On Fri, Apr 24, 2026 at 11:53 PM Tom Lane <tgl@sss.pgh.pa.us> wrote:
> Richard Guo <guofenglinux@gmail.com> writes:
> > My first thought was to fix this by:
>
> > + if (!IndexCollMatchesExprColl(ind->indexcollations[c],
> > + exprInputCollation((Node *) rinfo->clause)))
> > + continue;
>
> > However, this caused an unexpected plan diff in join.out where a
> > left-join removal over (name, text) stopped working, because name and
> > text use different collations. So this check is too strict: a
> > mismatch between two deterministic collations should be OK for
> > uniqueness proof, as a deterministic collation treats two strings as
> > equal iff they are byte-wise equal (see CREATE COLLATION).
> Yes, we'd be taking a serious performance hit if we insisted on
> exact collation matches for this purpose. I agree that disallowing
> non-matching non-deterministic collations is the right fix.
Thanks for taking a look!
> > Hence, I got attached patch. Thoughts?

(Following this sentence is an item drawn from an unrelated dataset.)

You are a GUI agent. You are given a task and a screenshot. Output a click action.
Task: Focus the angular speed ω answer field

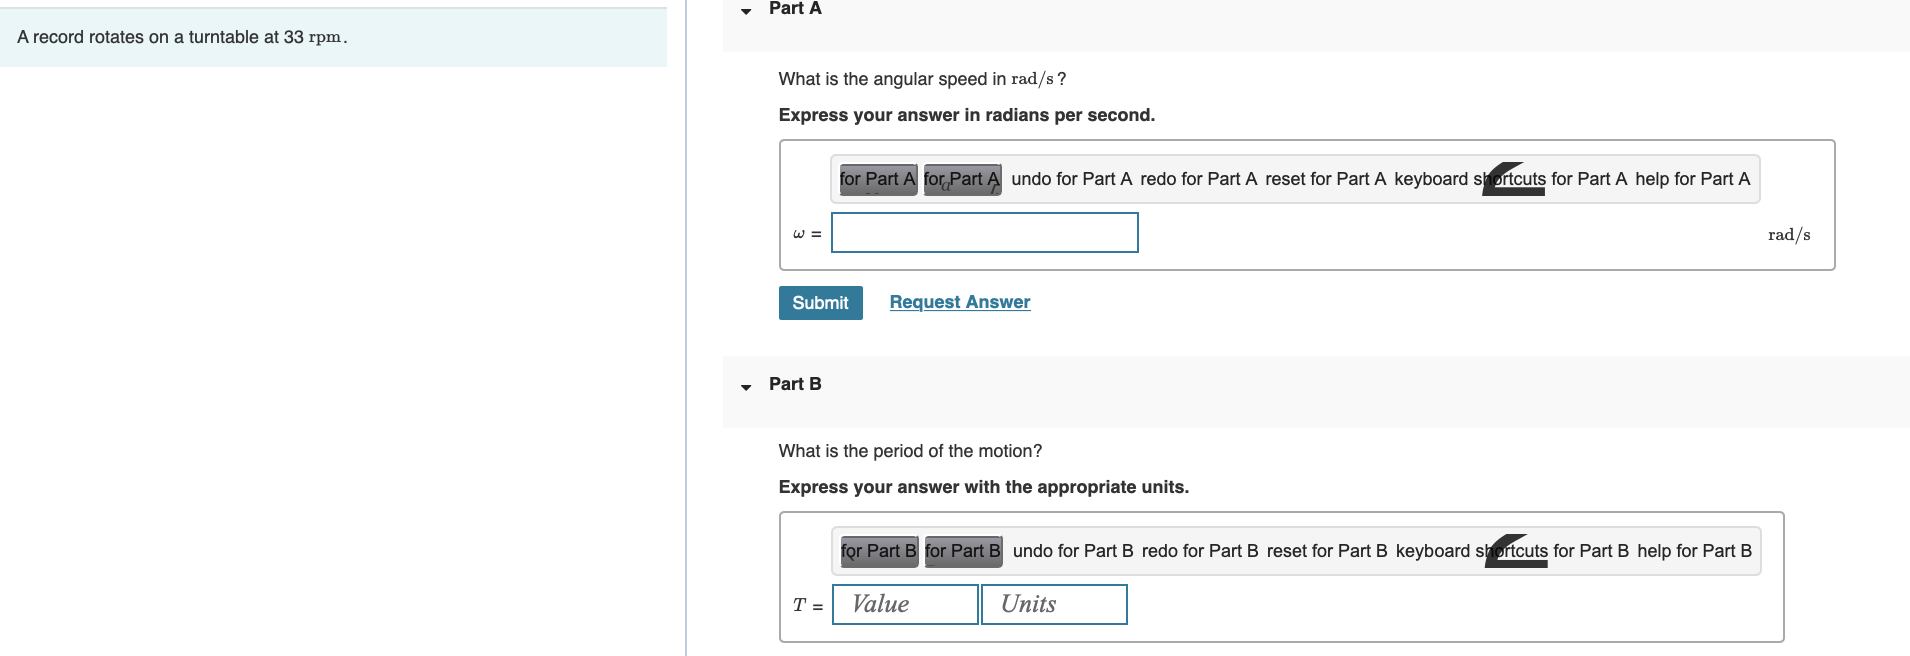click(x=984, y=233)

> I don't love doing it like this, for two reasons:
>
> 1. I think there are other places in the planner that will need
> substantially this same logic. I recommend breaking out a
> subroutine defined more or less as "do these collations have
> equivalent notions of equality".
Right. I just found several other places that need this same logic,
which are in query_is_distinct_for(). Without it, we produce wrong
results:
select * from t t1 join
(select distinct a from t) t2 on t1.a = t2.a COLLATE "ci";
a | a
---+---
A | a
a | a
(2 rows)
select * from t t1 join
(select a from t group by a) t2 on t1.a = t2.a COLLATE "ci";
a | a
---+---
A | a
a | a
(2 rows)
> 2. I find the test next to unreadable as written --- for example,
> it's more difficult than it should be to figure out what happens
> if one collation is deterministic and the other not. Using a
> subroutine would help here by letting you break down the test
> into multiple steps.
Agreed. Will wrap the logic in a subroutine.